Prof Dussey dénonce la volonté des grandes puissances visant à réduire l’Afrique à une entité purement instrumentale au service de leurs causes . Selon lui, ces puissances s’efforcent le plus souvent à amener les africains à adhérer à leur « narratif ». Situation qui pousse, in fine, les africains à soutenir un camp contre un autre.
« Quand il s’agit de voter une résolution au Conseil de Sécurité, nous sommes activement sollicités d’un côté comme de l’autre. L’Afrique est alors très courtisée, voire même mise sous pression par certains de ses pays partenaires. Ces états d’esprits et agissements qui relèvent d’une autre époque s’expriment dans un contexte historique où l’Afrique a pris conscience de sa responsabilité propre et parle de plus en plus d’une seule et même voix » a déclaré le collaborateur de Faure Gnassingbé.
L’Afrique actuelle n’est plus celle des années 1945
Robert Dussey assure que les fractures de l’époque coloniale entre une Afrique dite francophone, lusophone, arabophone et anglophone se sont amenuisées ; tout comme les idéologies post-guerre froides qui ont dominé toute la deuxième partie du XXe siècle.
« Aujourd’hui l’Afrique veut être elle -même, elle est « Africanophone » si vous le permettez. L’Afrique actuelle n’est plus celle des années 1945, encore moins des années 1960. Nous avons aujourd’hui en Afrique une multitude de nouveaux partenaires qui font partie intégrante de la nouvelle géopolitique internationale bien loin des deux blocs antagonistes qui ont structuré le monde d’après -guerre du XXe siècle. Le monde s’est décentré pour devenir multipolaire », a-t-il déclaré précisant que « l’Afrique ne peut et ne veut plus être les wagons d’une seule et même locomotive ».
Le chef de la diplomatie togolaise indique que certaines puissances doivent changer de logiciel « si elles veulent continuer de travailler avec les africains ».
Robert Dussey précise que le contient africain s’attend « à plus d’égalité, de respect, d’équité et de justice dans ses relations et partenariats avec le reste du monde, avec les grandes puissances quelles qu’elles soient ».
« Dans le concert des nations, il faut que l’Afrique soit écoutée pour que le dialogue ait un sens.
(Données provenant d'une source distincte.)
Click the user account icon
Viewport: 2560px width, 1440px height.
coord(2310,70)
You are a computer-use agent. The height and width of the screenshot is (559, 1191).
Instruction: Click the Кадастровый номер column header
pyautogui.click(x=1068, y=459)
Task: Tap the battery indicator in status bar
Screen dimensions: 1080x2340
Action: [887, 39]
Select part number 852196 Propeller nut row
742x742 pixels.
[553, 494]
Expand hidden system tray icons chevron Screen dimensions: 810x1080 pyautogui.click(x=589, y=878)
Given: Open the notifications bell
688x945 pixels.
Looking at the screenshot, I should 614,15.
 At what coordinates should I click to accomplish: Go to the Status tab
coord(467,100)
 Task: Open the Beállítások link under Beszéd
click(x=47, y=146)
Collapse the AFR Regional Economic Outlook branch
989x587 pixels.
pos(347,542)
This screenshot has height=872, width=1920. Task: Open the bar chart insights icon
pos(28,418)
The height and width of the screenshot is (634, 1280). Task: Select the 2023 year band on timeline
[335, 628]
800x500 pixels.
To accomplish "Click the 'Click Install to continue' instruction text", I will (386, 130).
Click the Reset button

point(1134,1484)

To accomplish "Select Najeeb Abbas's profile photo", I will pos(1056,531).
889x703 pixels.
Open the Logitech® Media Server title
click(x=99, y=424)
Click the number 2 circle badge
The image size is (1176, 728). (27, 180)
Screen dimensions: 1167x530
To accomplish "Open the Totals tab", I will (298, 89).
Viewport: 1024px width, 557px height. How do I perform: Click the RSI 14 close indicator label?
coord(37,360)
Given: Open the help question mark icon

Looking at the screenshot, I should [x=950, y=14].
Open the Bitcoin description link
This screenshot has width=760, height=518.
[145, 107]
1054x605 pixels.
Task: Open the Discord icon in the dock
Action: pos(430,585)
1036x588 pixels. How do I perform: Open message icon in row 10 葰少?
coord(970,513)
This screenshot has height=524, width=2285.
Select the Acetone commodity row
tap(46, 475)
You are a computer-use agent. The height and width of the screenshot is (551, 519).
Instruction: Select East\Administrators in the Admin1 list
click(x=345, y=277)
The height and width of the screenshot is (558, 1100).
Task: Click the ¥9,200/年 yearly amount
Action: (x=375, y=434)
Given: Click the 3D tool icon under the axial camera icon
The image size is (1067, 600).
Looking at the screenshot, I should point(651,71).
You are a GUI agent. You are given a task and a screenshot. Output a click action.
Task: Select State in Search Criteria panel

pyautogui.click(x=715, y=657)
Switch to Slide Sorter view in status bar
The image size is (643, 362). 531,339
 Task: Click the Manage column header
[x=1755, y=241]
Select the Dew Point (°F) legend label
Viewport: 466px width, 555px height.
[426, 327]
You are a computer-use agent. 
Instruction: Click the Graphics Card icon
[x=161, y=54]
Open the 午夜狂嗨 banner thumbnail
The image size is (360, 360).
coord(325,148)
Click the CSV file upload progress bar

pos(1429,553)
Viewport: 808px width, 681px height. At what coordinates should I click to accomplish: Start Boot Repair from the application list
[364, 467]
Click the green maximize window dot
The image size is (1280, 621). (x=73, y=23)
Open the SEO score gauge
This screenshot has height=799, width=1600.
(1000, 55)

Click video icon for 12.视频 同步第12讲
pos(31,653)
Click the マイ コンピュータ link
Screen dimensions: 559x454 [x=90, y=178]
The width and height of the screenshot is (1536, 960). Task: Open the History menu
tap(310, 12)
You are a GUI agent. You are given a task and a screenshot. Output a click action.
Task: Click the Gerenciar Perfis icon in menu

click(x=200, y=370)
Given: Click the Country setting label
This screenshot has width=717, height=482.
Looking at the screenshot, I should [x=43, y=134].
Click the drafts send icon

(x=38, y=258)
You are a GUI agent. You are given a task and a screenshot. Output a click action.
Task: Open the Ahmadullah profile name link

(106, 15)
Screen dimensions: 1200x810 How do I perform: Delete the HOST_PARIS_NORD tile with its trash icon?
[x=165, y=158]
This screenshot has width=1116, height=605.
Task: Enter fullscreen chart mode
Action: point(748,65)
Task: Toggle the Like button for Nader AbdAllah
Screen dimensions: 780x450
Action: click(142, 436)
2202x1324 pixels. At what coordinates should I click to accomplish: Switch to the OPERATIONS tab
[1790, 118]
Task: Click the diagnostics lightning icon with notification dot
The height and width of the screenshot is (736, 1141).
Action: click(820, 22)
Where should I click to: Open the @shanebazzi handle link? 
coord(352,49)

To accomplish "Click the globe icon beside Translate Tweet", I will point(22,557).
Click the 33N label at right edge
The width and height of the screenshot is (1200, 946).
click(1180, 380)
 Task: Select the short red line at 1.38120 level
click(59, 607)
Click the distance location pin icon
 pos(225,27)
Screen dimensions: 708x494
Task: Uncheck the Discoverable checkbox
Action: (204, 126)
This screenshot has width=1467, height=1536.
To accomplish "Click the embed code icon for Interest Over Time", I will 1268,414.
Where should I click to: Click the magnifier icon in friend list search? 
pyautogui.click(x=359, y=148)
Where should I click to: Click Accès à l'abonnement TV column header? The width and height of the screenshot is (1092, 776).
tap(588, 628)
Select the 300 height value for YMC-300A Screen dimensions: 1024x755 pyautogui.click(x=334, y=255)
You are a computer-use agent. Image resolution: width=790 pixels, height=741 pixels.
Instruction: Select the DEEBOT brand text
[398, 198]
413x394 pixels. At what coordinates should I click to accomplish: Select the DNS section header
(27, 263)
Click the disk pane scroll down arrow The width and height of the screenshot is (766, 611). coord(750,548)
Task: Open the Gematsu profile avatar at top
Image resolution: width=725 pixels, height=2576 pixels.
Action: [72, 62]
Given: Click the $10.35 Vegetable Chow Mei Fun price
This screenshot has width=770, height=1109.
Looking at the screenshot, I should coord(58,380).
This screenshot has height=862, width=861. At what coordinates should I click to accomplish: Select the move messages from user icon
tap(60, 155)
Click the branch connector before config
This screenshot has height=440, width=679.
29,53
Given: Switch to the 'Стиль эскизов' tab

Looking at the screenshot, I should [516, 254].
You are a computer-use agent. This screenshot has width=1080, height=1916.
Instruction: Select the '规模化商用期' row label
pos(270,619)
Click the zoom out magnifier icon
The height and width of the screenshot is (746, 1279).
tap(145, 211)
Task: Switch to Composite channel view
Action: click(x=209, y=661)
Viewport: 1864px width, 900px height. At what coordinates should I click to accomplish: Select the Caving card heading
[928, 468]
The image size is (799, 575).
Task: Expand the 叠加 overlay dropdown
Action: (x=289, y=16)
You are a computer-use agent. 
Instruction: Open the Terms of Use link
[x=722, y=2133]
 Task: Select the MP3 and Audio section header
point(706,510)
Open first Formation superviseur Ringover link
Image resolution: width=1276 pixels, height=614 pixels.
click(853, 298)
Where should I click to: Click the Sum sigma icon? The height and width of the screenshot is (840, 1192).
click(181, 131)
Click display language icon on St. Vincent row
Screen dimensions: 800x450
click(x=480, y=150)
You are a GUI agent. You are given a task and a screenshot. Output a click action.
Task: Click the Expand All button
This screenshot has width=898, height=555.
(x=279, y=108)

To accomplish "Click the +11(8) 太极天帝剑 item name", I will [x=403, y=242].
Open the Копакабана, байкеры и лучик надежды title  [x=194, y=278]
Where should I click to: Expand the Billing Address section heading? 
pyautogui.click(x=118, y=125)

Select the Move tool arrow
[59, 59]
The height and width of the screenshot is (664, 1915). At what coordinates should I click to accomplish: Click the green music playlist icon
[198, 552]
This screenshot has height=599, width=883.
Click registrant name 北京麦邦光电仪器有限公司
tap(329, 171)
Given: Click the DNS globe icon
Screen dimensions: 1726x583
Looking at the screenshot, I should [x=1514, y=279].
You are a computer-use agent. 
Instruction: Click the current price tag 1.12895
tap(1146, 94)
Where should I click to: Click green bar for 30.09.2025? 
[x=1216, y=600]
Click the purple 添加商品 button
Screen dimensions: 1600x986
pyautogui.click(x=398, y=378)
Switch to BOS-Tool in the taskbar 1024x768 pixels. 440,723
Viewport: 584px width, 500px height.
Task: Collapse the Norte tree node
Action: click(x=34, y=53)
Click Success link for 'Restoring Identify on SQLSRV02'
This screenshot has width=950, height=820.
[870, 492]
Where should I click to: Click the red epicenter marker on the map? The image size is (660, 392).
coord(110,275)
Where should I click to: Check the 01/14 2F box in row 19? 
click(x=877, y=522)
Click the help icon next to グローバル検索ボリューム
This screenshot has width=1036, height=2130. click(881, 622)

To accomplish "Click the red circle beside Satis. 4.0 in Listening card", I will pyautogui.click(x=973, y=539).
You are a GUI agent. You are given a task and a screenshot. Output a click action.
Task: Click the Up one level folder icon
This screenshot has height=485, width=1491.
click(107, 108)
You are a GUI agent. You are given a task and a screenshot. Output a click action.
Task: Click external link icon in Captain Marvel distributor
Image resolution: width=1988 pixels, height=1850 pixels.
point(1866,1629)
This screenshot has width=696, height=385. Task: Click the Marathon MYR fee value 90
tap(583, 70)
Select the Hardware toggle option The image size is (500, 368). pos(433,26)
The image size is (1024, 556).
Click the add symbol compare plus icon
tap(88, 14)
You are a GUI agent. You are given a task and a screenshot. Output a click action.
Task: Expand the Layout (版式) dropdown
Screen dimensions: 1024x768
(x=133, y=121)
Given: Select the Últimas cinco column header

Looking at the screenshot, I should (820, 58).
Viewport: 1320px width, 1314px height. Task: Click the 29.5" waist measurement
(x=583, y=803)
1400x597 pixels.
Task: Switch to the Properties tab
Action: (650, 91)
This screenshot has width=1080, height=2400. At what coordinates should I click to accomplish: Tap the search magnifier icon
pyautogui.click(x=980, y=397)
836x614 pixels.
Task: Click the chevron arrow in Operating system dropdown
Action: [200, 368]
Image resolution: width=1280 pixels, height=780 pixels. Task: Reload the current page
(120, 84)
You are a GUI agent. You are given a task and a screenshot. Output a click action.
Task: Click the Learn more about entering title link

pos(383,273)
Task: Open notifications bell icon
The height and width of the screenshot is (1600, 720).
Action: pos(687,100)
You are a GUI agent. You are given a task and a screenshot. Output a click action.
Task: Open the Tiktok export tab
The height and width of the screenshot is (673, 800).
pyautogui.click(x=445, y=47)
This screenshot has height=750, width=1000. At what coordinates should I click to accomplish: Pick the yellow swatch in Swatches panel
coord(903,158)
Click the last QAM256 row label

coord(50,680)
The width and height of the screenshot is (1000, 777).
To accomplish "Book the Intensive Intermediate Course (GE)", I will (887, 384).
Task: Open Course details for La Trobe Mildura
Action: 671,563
Le déficit d’écoute pervertit le sens du dialogue qui se transforme en une juxtaposition de monologues et de raisons partiales, parfois sous le couvert d’un pseudo-multilatéralisme dont le danger réside dans la distorsion de la relation », a-t-il martelé avant d’ajouter : « Ecouter les voix africaines ne peut pas être une simple variable d’ajustement ».
Le ministre des affaires étrangères note que même si le continent n’a pas les mêmes mégaphones comme les grandes puissances du monde, « la voix de l’Afrique compte et doit compter si l’on veut avoir l’Afrique comme partenaire sur les grands sujets internationaux ».